PROBLEM DETAILS:
Rewrite the listing below, replacing each "dropdown" with "drop-down" and leaving everything else unchanged.

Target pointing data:
☆ ☆ ☆ ☆

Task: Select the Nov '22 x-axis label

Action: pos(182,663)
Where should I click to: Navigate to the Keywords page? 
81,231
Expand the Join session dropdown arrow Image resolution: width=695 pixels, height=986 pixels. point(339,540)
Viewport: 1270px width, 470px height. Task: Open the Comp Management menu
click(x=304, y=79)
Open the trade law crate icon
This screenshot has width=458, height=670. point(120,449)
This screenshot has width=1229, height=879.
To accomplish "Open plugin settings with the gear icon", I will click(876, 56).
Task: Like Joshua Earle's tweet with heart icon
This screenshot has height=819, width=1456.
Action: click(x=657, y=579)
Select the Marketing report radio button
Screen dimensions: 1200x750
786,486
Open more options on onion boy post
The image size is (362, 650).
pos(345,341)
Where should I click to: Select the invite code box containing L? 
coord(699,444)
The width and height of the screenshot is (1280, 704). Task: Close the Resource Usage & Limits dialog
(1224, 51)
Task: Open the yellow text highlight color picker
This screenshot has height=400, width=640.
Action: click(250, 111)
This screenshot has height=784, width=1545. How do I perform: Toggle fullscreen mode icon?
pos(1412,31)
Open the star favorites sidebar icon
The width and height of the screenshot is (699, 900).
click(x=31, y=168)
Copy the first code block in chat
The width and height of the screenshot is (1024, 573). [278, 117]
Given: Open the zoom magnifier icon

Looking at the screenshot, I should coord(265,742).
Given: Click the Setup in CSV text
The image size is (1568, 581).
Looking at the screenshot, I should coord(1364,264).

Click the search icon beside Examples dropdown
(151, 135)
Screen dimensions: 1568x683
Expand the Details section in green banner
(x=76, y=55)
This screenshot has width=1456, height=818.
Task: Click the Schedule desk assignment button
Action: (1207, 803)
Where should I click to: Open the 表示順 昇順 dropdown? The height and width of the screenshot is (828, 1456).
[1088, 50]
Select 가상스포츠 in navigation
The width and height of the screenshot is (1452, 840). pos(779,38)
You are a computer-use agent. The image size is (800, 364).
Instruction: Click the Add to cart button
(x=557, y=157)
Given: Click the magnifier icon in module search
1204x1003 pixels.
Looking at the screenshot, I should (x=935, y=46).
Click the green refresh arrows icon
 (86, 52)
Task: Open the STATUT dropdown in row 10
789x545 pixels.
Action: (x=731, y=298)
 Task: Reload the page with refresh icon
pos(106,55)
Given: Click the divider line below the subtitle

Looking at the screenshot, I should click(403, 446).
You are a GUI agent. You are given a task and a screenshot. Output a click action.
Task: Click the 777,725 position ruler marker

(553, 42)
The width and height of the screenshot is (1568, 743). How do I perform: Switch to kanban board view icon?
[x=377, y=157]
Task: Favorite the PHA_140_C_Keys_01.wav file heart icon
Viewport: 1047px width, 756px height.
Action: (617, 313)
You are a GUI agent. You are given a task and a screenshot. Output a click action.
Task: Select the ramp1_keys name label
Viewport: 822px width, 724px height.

☆ ☆ ☆ ☆

EXERCISE ANSWER:
Task: Select the Nov '22 x-axis label

Action: pos(182,663)
Where should I click to: Navigate to the Keywords page? 
81,231
Expand the Join session drop-down arrow Image resolution: width=695 pixels, height=986 pixels. point(339,540)
Viewport: 1270px width, 470px height. Task: Open the Comp Management menu
click(x=304, y=79)
Open the trade law crate icon
This screenshot has width=458, height=670. point(120,449)
This screenshot has width=1229, height=879.
To accomplish "Open plugin settings with the gear icon", I will click(876, 56).
Task: Like Joshua Earle's tweet with heart icon
This screenshot has height=819, width=1456.
Action: click(x=657, y=579)
Select the Marketing report radio button
Screen dimensions: 1200x750
786,486
Open more options on onion boy post
The image size is (362, 650).
pos(345,341)
Where should I click to: Select the invite code box containing L? 
coord(699,444)
The width and height of the screenshot is (1280, 704). Task: Close the Resource Usage & Limits dialog
(1224, 51)
Task: Open the yellow text highlight color picker
This screenshot has height=400, width=640.
Action: click(250, 111)
This screenshot has height=784, width=1545. How do I perform: Toggle fullscreen mode icon?
pos(1412,31)
Open the star favorites sidebar icon
The width and height of the screenshot is (699, 900).
click(x=31, y=168)
Copy the first code block in chat
The width and height of the screenshot is (1024, 573). [278, 117]
Given: Open the zoom magnifier icon

Looking at the screenshot, I should coord(265,742).
Given: Click the Setup in CSV text
The image size is (1568, 581).
Looking at the screenshot, I should coord(1364,264).

Click the search icon beside Examples drop-down
(151, 135)
Screen dimensions: 1568x683
Expand the Details section in green banner
(x=76, y=55)
This screenshot has width=1456, height=818.
Task: Click the Schedule desk assignment button
Action: (1207, 803)
Where should I click to: Open the 表示順 昇順 drop-down? The height and width of the screenshot is (828, 1456).
[1088, 50]
Select 가상스포츠 in navigation
The width and height of the screenshot is (1452, 840). pos(779,38)
You are a computer-use agent. The image size is (800, 364).
Instruction: Click the Add to cart button
(x=557, y=157)
Given: Click the magnifier icon in module search
1204x1003 pixels.
Looking at the screenshot, I should (x=935, y=46).
Click the green refresh arrows icon
 (86, 52)
Task: Open the STATUT drop-down in row 10
789x545 pixels.
Action: (x=731, y=298)
 Task: Reload the page with refresh icon
pos(106,55)
Given: Click the divider line below the subtitle

Looking at the screenshot, I should click(403, 446).
You are a GUI agent. You are given a task and a screenshot. Output a click action.
Task: Click the 777,725 position ruler marker

(553, 42)
The width and height of the screenshot is (1568, 743). How do I perform: Switch to kanban board view icon?
[x=377, y=157]
Task: Favorite the PHA_140_C_Keys_01.wav file heart icon
Viewport: 1047px width, 756px height.
Action: (617, 313)
You are a GUI agent. You are given a task and a screenshot. Output a click action.
Task: Select the ramp1_keys name label
Viewport: 822px width, 724px height.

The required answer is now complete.